**Fonte**
Não precisou nem de 48 horas depois da posse de Dilma Rousseff (PT) para que um dos nomes fortes do núcleo econômico do novo ministério, Nelson Barbosa, novo titular do Planejamento, levasse o seu primeiro puxão de orelha da presidente. A petista, que está de férias na base de Aratu, na Bahia, determinou ontem que o auxiliar voltasse atrás em relação à sua intenção de rever a regra atual de correção do salário mínimo. Durante toda sua campanha à Presidência da República, Dilma garantiu que não mexeria em direitos trabalhistas, apesar de ter endurecido, na última semana, o acesso a alguns benefícios como o seguro-desemprego. Logo depois de assumir o cargo, anteontem, Nelson Barbosa anunciou sua intenção de enviar ao Congresso Nacional um projeto de lei que altera o cálculo do reajuste do rendimento básico do trabalhador, apesar de reafirmar que manteria o aumento real.
A ordem de Dilma veio logo depois de ela ler as manchetes dos jornais de ontem e se irritar, temendo reação negativa das centrais sindicais, o que aconteceu logo após as declarações do novo ministro. Em razão disso, mandou que Barbosa desmentisse a informação. A presidente foi atendida por meio de uma nota seca do Ministério do Planejamento: “A proposta de valorização do salário mínimo a partir de 2016 seguirá a regra de reajuste atualmente vigente”.

**Lista de itens**
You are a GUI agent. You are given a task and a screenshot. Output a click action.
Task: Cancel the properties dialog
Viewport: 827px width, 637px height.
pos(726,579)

---

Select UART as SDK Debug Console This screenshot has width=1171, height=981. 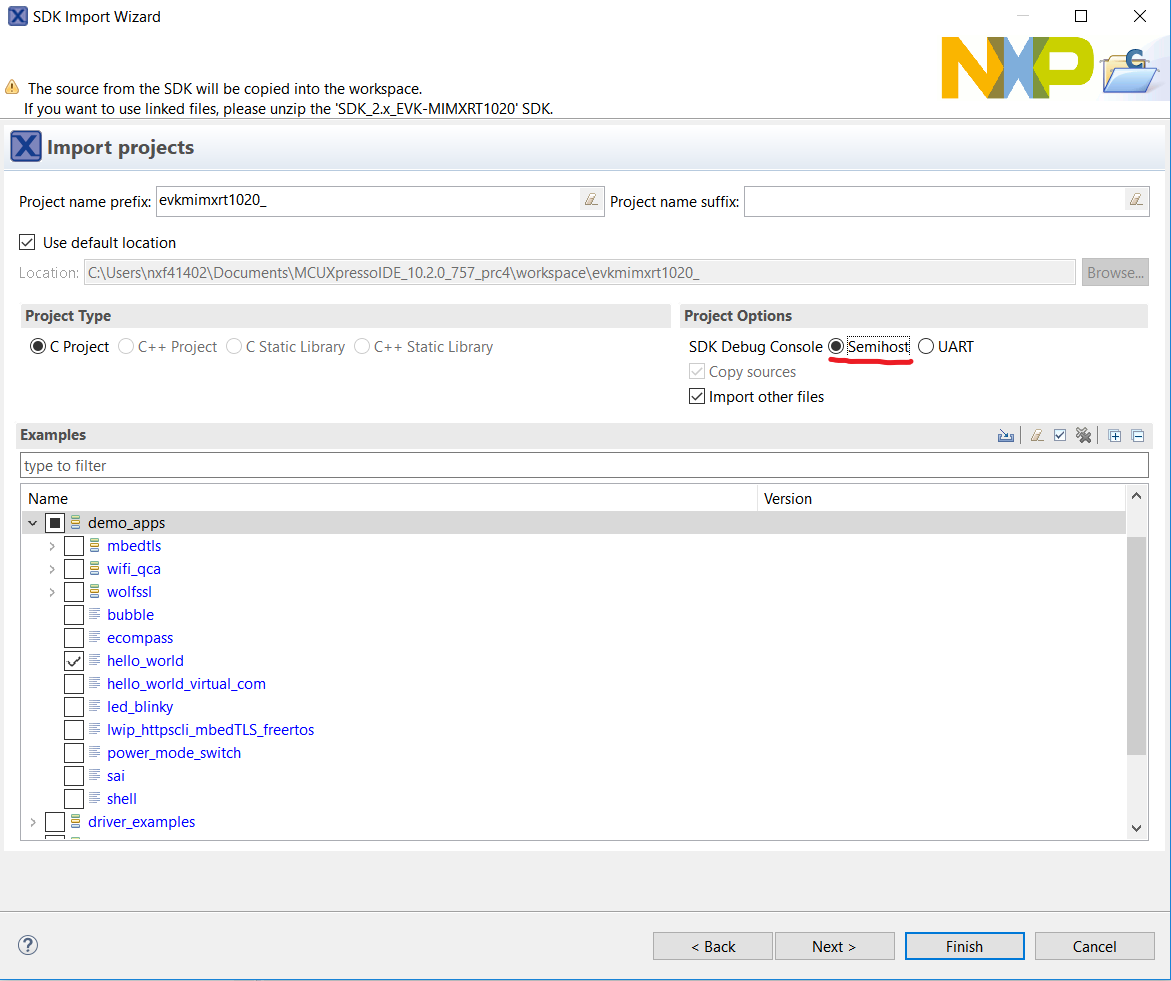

**Pedido**
Repita a fonte inteira, palavra por palavra. Os itens são um material à parte.

**Solução**
Não precisou nem de 48 horas depois da posse de Dilma Rousseff (PT) para que um dos nomes fortes do núcleo econômico do novo ministério, Nelson Barbosa, novo titular do Planejamento, levasse o seu primeiro puxão de orelha da presidente. A petista, que está de férias na base de Aratu, na Bahia, determinou ontem que o auxiliar voltasse atrás em relação à sua intenção de rever a regra atual de correção do salário mínimo. Durante toda sua campanha à Presidência da República, Dilma garantiu que não mexeria em direitos trabalhistas, apesar de ter endurecido, na última semana, o acesso a alguns benefícios como o seguro-desemprego. Logo depois de assumir o cargo, anteontem, Nelson Barbosa anunciou sua intenção de enviar ao Congresso Nacional um projeto de lei que altera o cálculo do reajuste do rendimento básico do trabalhador, apesar de reafirmar que manteria o aumento real.
A ordem de Dilma veio logo depois de ela ler as manchetes dos jornais de ontem e se irritar, temendo reação negativa das centrais sindicais, o que aconteceu logo após as declarações do novo ministro. Em razão disso, mandou que Barbosa desmentisse a informação. A presidente foi atendida por meio de uma nota seca do Ministério do Planejamento: “A proposta de valorização do salário mínimo a partir de 2016 seguirá a regra de reajuste atualmente vigente”.